[Mauiusers] Maui - checkpoint and moving execution from node to node
alexleb
alexleb at crt.umontreal.ca
Wed Jul 6 10:30:51 MDT 2005
Thanks maui forum members for your great help so far.
If you want to move a single running job (sequential job for 1 cpu) from
node x to node y that have same arch.
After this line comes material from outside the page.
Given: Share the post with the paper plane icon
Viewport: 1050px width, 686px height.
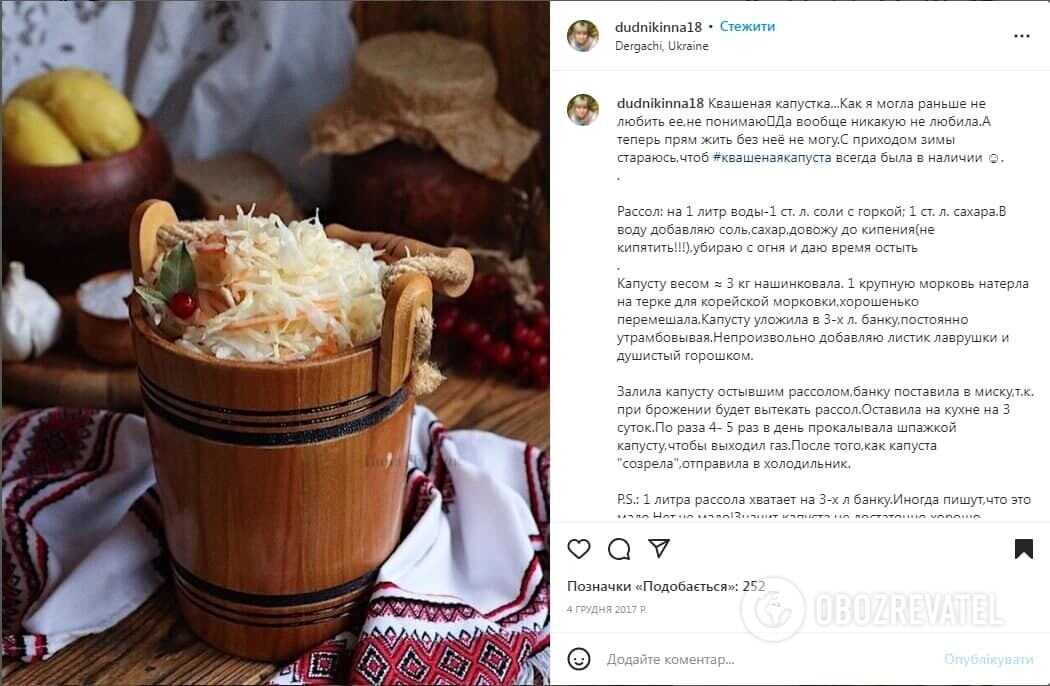Looking at the screenshot, I should click(x=659, y=548).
How do you use the checkpoint to do
that.
I’m not sure I understand how to set the default checkpoint.
If a place –c c=240 in the qmgr or in the scriptjob, I don’t see anything
appear in the checkpoint directory of the node in question after 240
minutes.
I understand that if a job is system chekpointable, it will restart after a
node reboot.
Any pointers on how to move a running job ?
to verify the checkpoint file of a job ?
how to manually initiate a checkpoint of a job ?
If a user spend more time than is wallcputime, can he get re-queued with the
previous checkpoint and with the same initial time ?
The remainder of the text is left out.